EXERCISE DIRECTIONS —
Reproduce each of the following items verbatim, with no alterations of any kind.

THE DATA —
## BEGIN

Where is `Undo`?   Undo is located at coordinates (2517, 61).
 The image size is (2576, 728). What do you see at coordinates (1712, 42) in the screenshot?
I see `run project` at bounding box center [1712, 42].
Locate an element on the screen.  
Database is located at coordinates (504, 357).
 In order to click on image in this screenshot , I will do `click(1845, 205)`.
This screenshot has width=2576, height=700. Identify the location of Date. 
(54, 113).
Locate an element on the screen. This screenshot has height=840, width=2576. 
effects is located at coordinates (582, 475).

## END

WRITTEN RESPONSE —
Where is `Undo`?   Undo is located at coordinates (2517, 61).
 The image size is (2576, 728). What do you see at coordinates (1712, 42) in the screenshot?
I see `run project` at bounding box center [1712, 42].
Locate an element on the screen.  
Database is located at coordinates (504, 357).
 In order to click on image in this screenshot , I will do `click(1845, 205)`.
This screenshot has width=2576, height=700. Identify the location of Date. 
(54, 113).
Locate an element on the screen. This screenshot has height=840, width=2576. 
effects is located at coordinates (582, 475).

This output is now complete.